#### Task prompt:
From the first line onward, reproduce the records exactly; the final line to include is the one holding "Click the greeting".

#### Data shown:

····················

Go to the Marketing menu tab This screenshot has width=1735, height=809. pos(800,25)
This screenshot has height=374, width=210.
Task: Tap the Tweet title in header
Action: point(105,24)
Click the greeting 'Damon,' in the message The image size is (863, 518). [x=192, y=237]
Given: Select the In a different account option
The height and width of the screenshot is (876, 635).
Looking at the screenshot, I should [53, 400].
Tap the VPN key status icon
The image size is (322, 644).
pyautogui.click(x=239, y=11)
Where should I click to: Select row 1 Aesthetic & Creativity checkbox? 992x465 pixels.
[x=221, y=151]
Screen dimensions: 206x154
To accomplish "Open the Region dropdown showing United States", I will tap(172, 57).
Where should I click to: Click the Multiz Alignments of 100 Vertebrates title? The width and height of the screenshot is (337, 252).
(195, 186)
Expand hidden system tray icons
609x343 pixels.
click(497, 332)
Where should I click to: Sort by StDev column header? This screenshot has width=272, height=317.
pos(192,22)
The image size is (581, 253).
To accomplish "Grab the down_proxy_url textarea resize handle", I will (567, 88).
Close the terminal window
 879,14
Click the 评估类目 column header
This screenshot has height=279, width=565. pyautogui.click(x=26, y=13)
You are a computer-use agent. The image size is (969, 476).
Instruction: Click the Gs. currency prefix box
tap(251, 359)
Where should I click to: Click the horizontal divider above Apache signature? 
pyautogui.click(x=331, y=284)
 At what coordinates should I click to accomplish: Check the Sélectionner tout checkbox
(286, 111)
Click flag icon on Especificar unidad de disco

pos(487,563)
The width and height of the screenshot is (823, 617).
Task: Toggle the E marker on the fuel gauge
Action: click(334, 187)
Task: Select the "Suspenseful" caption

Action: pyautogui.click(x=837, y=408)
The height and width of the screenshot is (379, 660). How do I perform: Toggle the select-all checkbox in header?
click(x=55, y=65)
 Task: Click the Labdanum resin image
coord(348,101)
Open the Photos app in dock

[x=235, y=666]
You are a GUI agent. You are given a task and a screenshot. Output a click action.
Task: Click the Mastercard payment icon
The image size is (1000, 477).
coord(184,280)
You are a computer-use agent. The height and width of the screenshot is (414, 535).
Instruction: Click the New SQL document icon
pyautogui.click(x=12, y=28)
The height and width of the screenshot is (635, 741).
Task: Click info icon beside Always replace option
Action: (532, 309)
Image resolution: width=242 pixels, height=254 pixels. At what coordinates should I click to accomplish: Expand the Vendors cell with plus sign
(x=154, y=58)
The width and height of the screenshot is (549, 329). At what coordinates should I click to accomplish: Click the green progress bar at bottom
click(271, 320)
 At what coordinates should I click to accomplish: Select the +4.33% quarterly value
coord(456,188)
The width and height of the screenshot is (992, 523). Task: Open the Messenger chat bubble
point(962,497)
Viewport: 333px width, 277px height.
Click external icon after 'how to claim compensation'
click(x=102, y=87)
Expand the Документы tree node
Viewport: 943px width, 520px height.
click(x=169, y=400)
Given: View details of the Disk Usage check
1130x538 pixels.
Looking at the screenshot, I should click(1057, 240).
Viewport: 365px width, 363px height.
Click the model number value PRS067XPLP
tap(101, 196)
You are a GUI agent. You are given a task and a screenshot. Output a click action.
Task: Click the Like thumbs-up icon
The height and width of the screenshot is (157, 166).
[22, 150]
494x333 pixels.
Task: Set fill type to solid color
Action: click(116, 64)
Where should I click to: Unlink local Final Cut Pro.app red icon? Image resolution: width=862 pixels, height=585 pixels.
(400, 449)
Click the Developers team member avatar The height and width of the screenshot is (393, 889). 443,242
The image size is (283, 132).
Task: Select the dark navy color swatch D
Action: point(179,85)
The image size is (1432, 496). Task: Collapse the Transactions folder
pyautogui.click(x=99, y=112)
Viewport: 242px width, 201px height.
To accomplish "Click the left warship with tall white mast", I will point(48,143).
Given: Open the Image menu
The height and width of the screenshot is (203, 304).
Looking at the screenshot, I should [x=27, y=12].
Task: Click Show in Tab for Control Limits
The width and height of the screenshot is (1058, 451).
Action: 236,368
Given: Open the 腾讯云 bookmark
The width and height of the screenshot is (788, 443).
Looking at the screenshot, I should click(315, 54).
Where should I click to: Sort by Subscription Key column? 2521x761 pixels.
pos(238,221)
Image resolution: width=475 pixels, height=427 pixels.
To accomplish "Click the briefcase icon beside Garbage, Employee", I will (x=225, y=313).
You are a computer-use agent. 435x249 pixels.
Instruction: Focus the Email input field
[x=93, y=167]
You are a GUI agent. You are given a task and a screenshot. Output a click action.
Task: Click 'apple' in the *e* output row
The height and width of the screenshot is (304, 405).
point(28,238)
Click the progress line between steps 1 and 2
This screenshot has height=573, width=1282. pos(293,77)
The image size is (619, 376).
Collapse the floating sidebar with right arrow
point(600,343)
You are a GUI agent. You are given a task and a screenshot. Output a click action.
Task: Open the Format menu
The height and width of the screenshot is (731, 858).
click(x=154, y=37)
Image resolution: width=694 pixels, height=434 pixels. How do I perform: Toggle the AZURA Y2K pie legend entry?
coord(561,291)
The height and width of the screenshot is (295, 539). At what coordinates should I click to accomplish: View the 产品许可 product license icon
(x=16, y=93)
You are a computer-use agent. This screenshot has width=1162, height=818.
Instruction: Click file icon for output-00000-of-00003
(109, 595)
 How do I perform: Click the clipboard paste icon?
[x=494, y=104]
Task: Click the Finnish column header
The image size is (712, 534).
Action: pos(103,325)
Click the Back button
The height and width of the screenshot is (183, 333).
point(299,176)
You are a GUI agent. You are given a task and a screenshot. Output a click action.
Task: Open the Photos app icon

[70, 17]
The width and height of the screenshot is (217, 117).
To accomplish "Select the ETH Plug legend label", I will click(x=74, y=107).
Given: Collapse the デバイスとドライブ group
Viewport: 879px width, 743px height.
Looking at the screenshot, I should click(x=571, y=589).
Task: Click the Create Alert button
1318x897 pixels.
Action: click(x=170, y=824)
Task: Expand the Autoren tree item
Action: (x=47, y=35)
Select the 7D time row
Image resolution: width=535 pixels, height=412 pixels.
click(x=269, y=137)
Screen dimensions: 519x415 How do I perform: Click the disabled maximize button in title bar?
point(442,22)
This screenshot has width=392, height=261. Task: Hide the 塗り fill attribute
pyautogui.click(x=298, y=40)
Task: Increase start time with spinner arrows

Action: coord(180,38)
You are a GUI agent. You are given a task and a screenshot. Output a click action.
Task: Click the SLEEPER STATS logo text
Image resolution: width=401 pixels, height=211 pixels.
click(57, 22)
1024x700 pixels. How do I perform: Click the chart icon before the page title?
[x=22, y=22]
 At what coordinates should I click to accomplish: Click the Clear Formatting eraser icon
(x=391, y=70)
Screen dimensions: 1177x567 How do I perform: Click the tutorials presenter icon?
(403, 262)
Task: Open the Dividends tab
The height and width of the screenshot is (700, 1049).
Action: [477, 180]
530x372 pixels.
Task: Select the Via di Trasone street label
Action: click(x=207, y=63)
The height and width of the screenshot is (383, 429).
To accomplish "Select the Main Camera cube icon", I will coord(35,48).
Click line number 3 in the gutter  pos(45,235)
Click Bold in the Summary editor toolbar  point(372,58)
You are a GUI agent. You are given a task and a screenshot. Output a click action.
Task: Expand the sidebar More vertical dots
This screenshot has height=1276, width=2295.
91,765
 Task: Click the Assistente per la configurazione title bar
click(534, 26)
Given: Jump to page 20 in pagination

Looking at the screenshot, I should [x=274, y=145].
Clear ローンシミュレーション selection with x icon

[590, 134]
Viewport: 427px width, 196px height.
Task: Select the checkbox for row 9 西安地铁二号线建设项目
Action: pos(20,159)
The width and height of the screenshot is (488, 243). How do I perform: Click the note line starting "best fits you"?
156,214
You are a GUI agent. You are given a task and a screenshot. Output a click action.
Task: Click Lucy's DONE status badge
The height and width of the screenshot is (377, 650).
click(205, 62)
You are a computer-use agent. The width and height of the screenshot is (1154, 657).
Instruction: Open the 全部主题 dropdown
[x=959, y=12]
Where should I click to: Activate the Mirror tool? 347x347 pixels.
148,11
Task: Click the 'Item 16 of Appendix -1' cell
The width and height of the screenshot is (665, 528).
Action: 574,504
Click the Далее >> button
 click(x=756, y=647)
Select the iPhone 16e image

····················

#### Reply:
Go to the Marketing menu tab This screenshot has width=1735, height=809. pos(800,25)
This screenshot has height=374, width=210.
Task: Tap the Tweet title in header
Action: point(105,24)
Click the greeting 'Damon,' in the message The image size is (863, 518). [x=192, y=237]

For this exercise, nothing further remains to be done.